搭載するAFセンサーは位相差方式で、同社ではハーフミラーも含むこの機構の総称を「Translucent Mirror Technology」と名付けている。その特徴は、連続撮影中および動画撮影中でも常に測距が可能であること、ミラーの作動を必要としないためミラーショックがなく、より高速な連写が行なえること、カメラ背面にある液晶モニターを使ったライブビュー撮影でもこの位相差方式のAFが使えるため、使い勝手がEVFと変わらないことなどが挙げられる。従来の一眼レフでも一部分をハーフミラーなどにしたレフレックスミラーとサブミラーを介し、ミラーボックス底部にあるAFセンサーに光を送り測距を行なっているが、露光中に測距を行なうことは基本的には不可能であるし、液晶モニターでのライブビュー撮影では、位相差方式で測距を行なうとミラーがダウンするためワンテンポ遅れてシャッターが切れてしまう。α55はそのことを見事に解決したといってよい。なお、ハーフミラーの光はこのAFセンサーのためだけで、EVFに表示される画像はイメージセンサーからのスルー画となる。AFセンサーは中央タテ3点がクロスタイプの15点となる。

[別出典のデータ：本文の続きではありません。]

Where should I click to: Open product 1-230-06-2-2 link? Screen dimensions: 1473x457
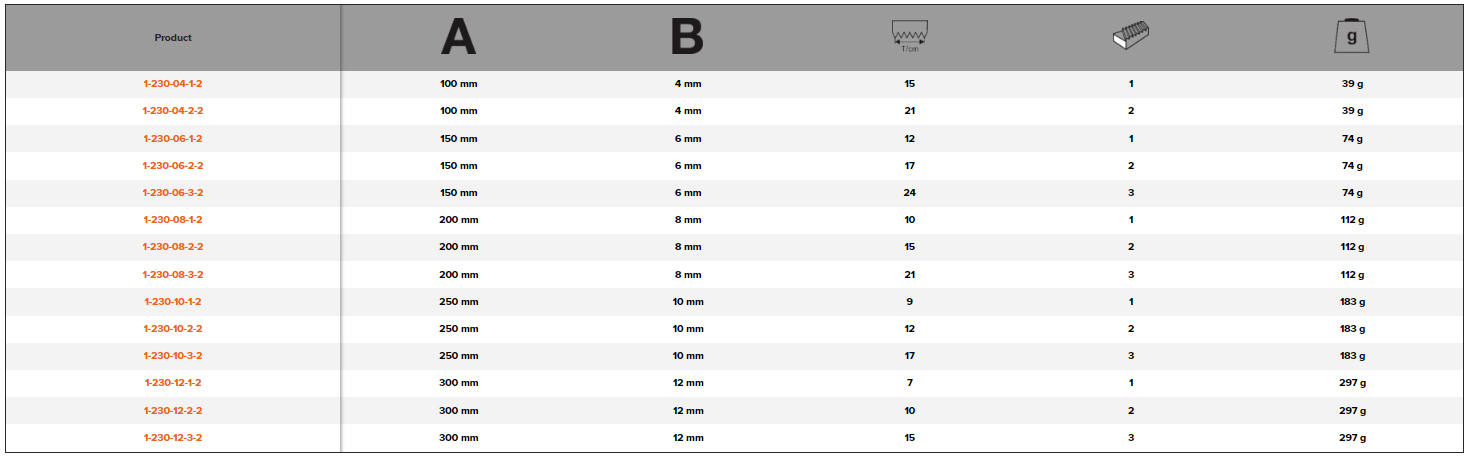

本来ならファインダースクリーンのあるミラーボックス上部の四角い開口部の奥にAFセンサーが備わる | イメージセンサー清掃のためにハーフミラーを跳ね上げることができる。この状態でのレンズの装着はできない |
ハーフミラーによってレンズから入ってきた光の一部をミラーボックス上部のAFセンサーに導く。ハーフミラーの光っている部分に、AFセンサーの影が薄く映っている |
実際に使った印象でも、当然のことながらAFのレスポンス、測距スピード、使い勝手ともこれまでのデジタル一眼レフカメラとまったく変わらない。シャッターボタンの半押しを開始すると、そう時間を置かずピントを合わせたフォーカスエリアのスーパーインポーズが一瞬緑色に点灯し合焦を知らせてくれる。コントラスト方式のAFがいくら速くなったといえ、位相差方式のこのスピードにはやはり敵わない。連続撮影はハイエンド一眼レフ並みの最高10コマ/秒を実現。そのコマ速でも、動く被写体でも前述のとおりAFが追従するのには驚かされる。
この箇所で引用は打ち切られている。